Full Changelog: v0.3.1...v0.4.0
v0.3.1
What's Changed
Main changes:
- Added reward ensembles and conservative reward functions by @levmckinney in #460
- Dropping support for python 3.7 by @levmckinney in #505
Minor changes:
- Docstring and other fixes after #472 by @Rocamonde in #497
- Improve Windows CI by @AdamGleave in #495
Full Changelog: v0.3.0...v0.3.1
Major improvements
New features:
- New algorithm: Deep RL from Human Preferences (thanks to @ejnnr @norabelrose et al)
- Notebooks with examples (thanks to @ernestum)

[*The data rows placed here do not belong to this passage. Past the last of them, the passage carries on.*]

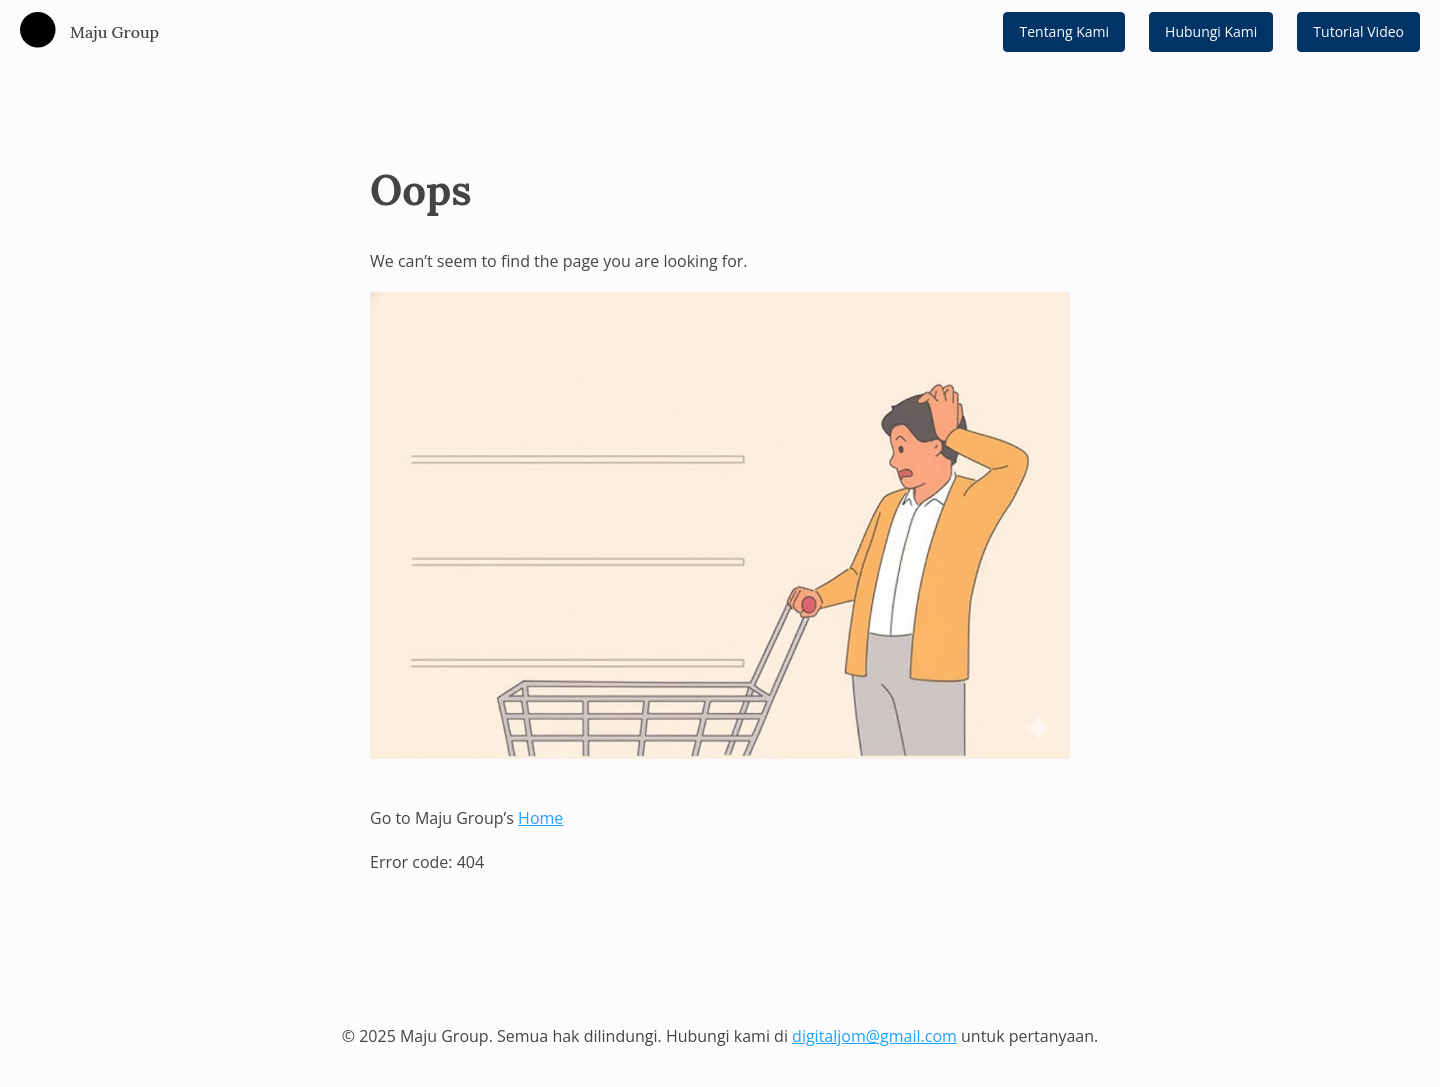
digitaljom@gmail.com (874, 1036)
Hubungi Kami (1211, 31)
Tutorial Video (1358, 31)
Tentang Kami (1064, 31)
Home (540, 818)
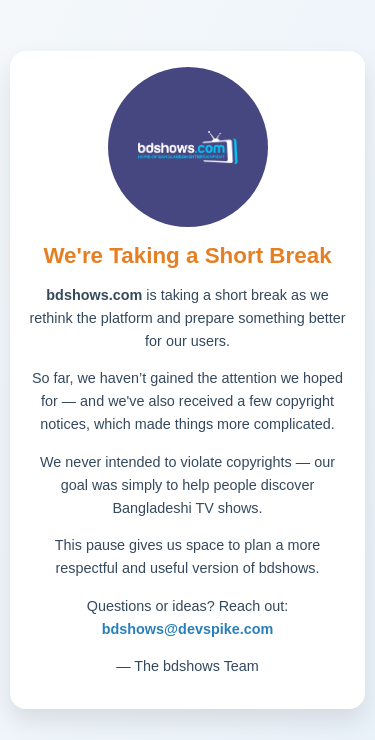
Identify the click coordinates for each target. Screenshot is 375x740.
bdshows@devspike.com (188, 629)
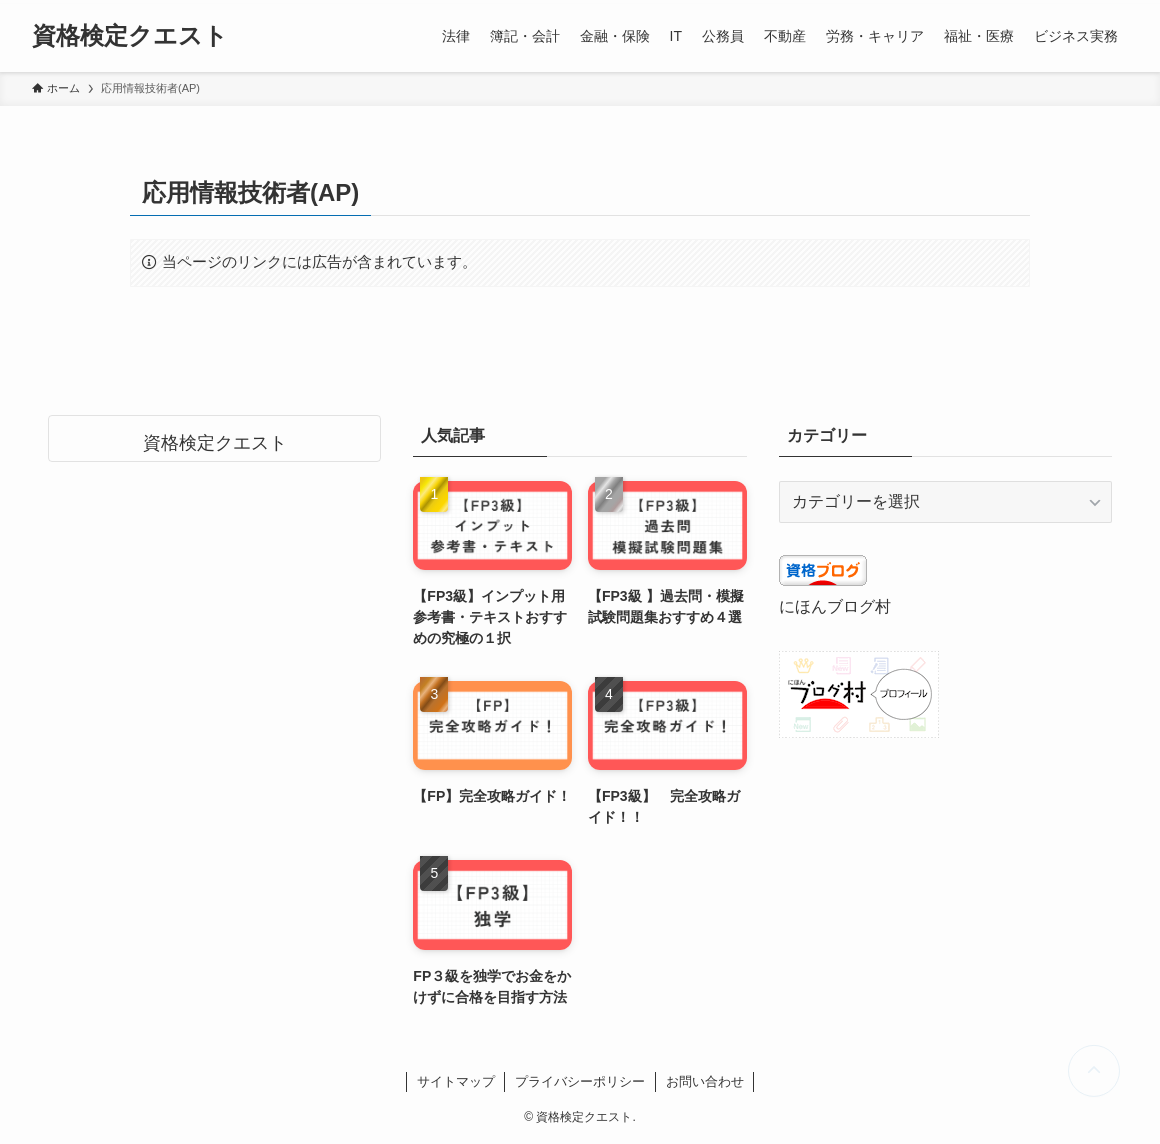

- Serialized trajectories using NumPy arrays rather than pickles, ensuring stability across versions and saving space on disk (thanks to @norabelrose)
- Weights and Biases logging support (thanks to @yawen-d)
Improvements:
- Port MCE IRL from JAX to Torch, eliminating the JAX dependency. (thanks to @qxcv)
- Refactor RewardNet code to be independent from AIRL, and shared across algorithms. (thanks to @ejnnr)
- Add Windows support including continuous integration. (thanks to @taufeeque9)
First PyTorch release
compute_train_stats: Fix logits passed in as proba (#273) Led to an error when I was training.
Final TF1 release
v0.1.1 Final TF1 release
Initial release
Prototype versions of AIRL, GAIL, BC, DAGGER.